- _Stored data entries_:
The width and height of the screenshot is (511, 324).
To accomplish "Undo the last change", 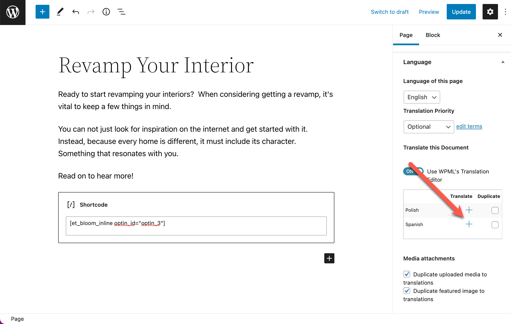I will pos(75,12).
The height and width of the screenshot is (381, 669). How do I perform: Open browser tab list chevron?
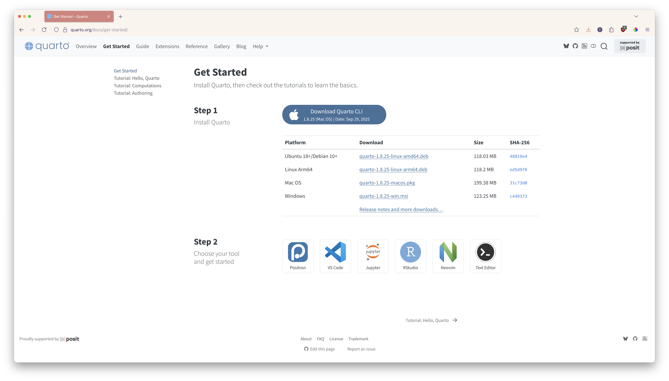[x=636, y=16]
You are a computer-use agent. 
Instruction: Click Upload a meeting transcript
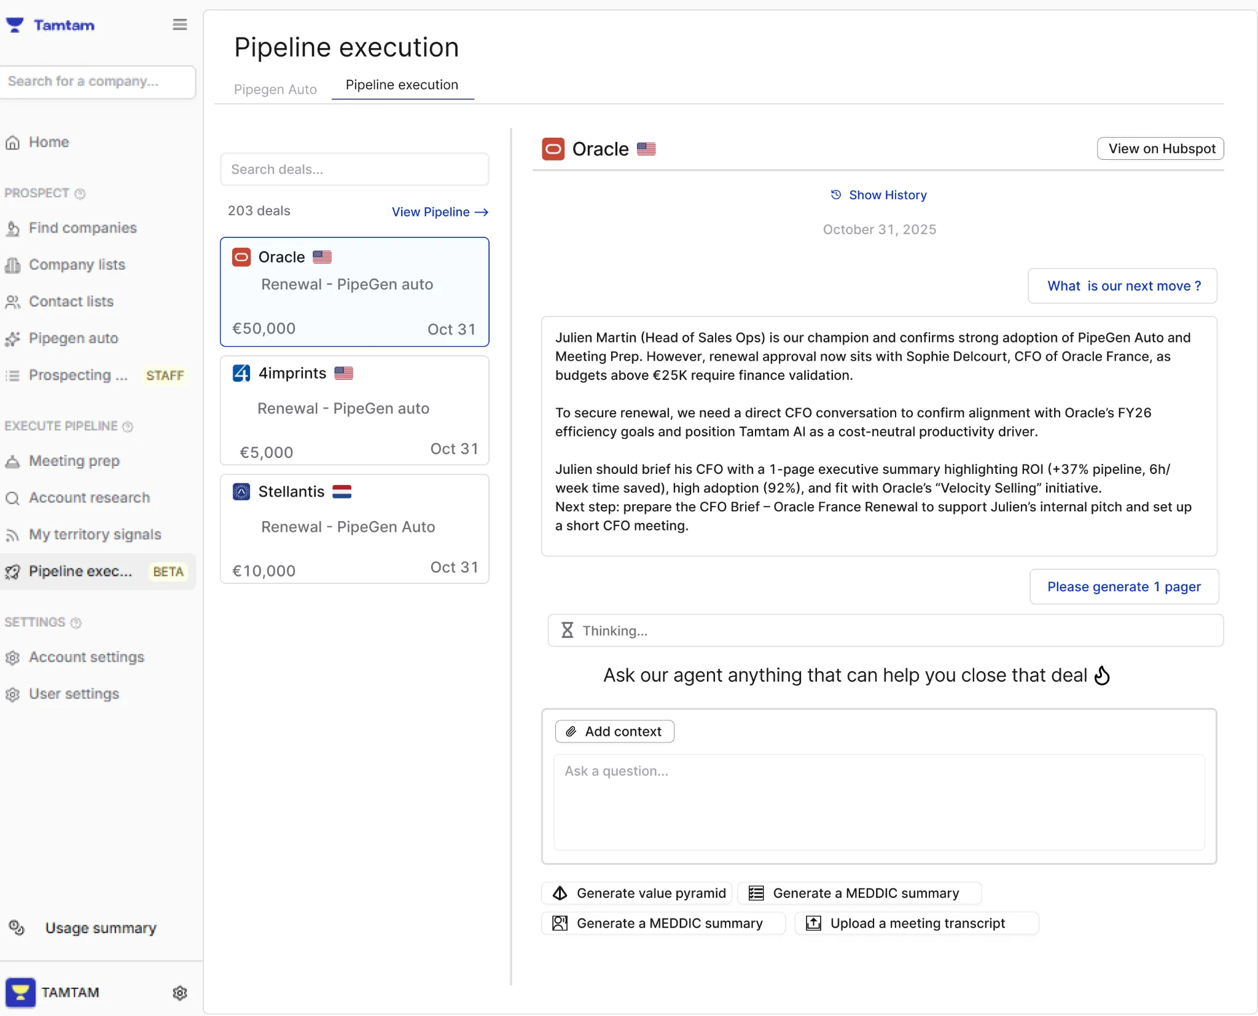[x=916, y=923]
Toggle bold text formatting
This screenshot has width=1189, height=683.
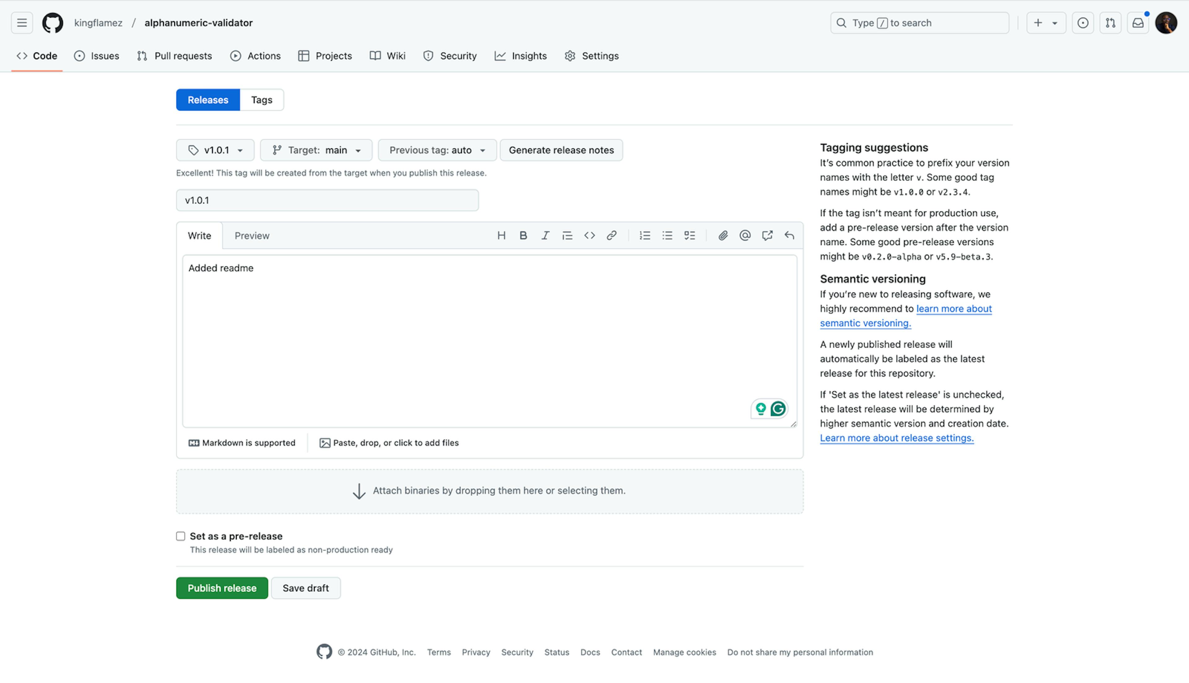click(x=523, y=235)
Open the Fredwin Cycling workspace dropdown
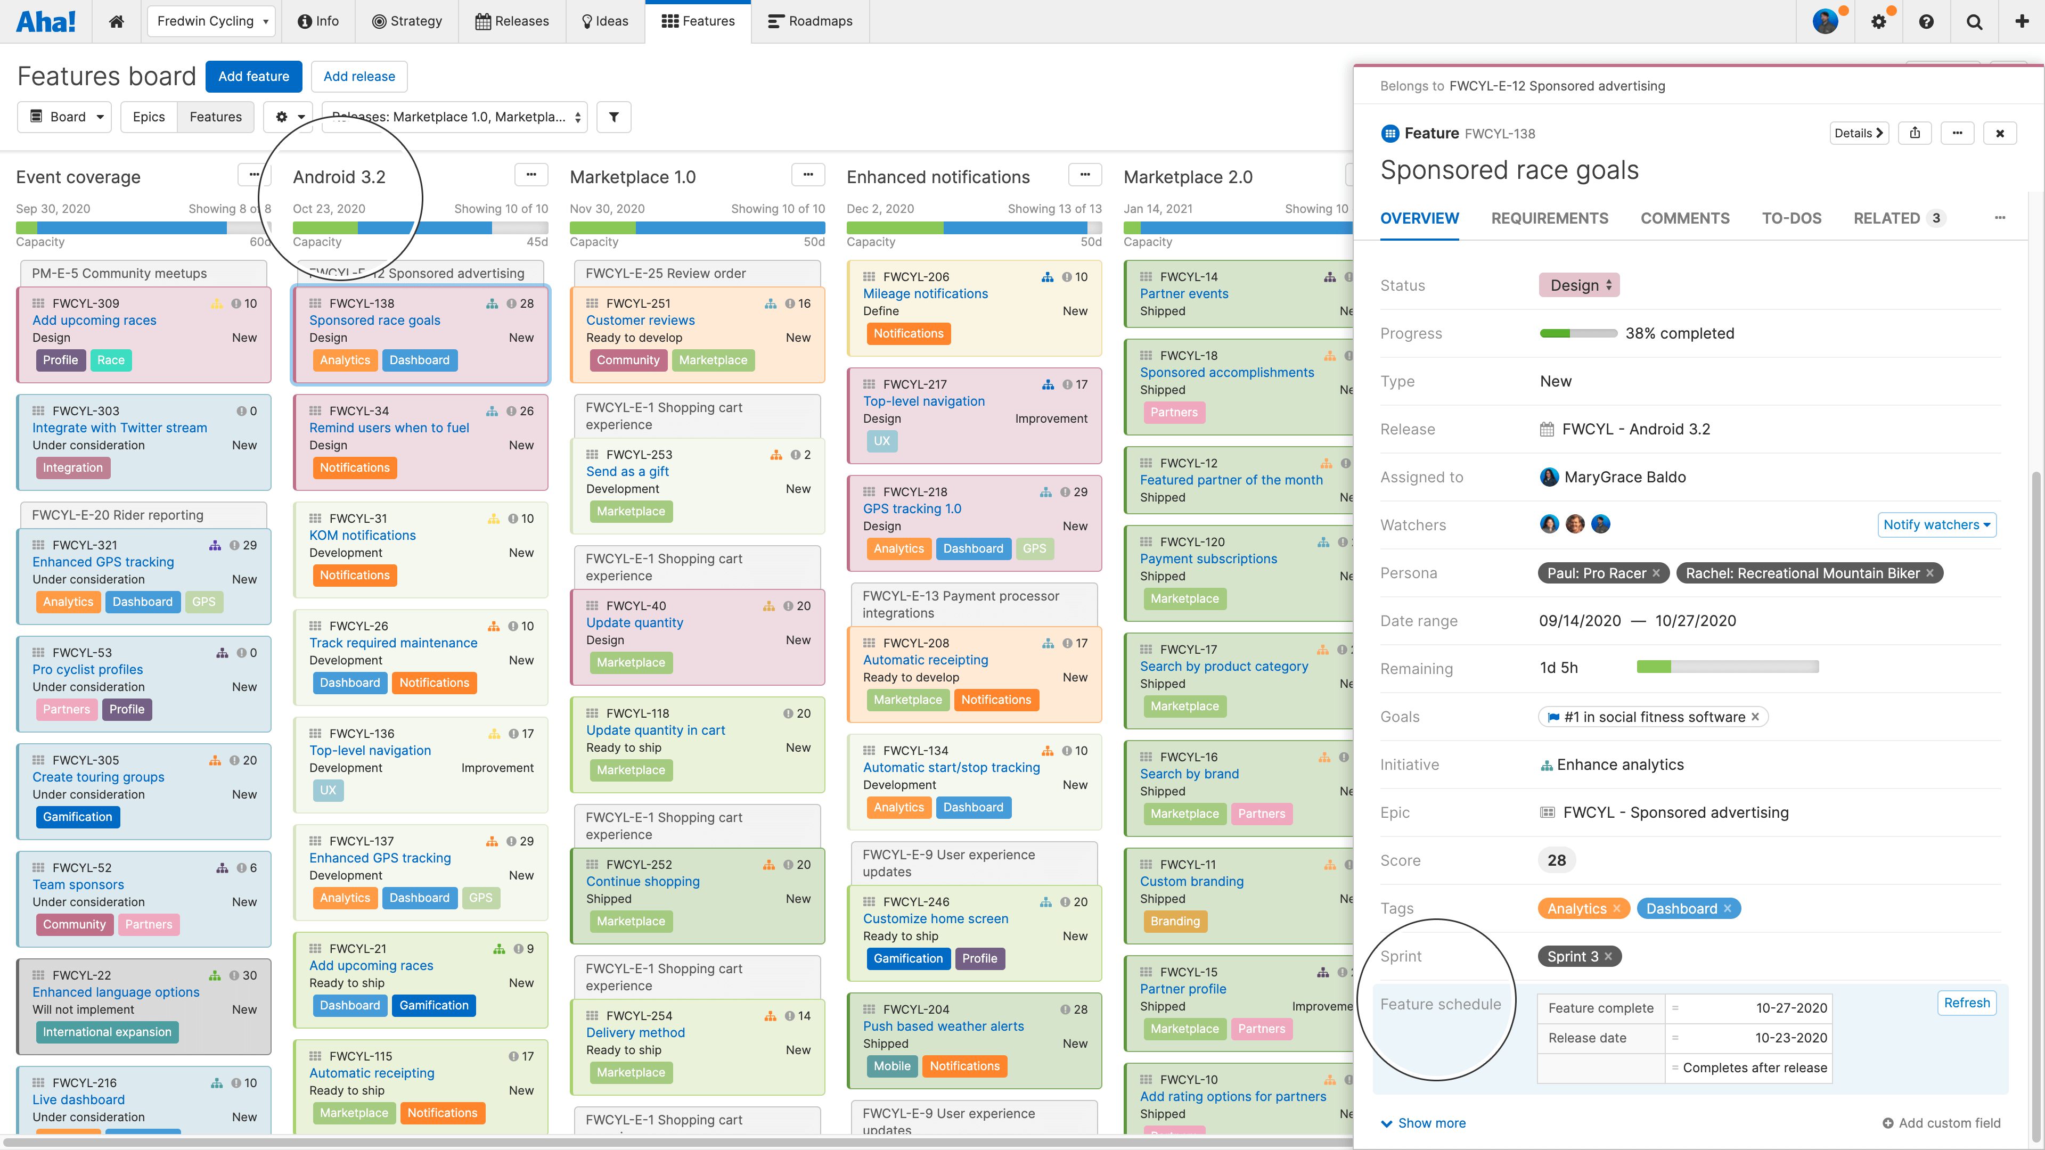The image size is (2045, 1150). [211, 21]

- _What needs to be done_: Starting at the line that contains "You are a computer-use agent.", restate every line through the end of the records exactly as written, but leave the pictures out.

- _Solution to the problem_:
You are a computer-use agent. 
Instruction: Click Upload a meeting transcript
[x=916, y=923]
Toggle bold text formatting
This screenshot has width=1189, height=683.
click(x=523, y=235)
Open the Fredwin Cycling workspace dropdown
The image size is (2045, 1150). [211, 21]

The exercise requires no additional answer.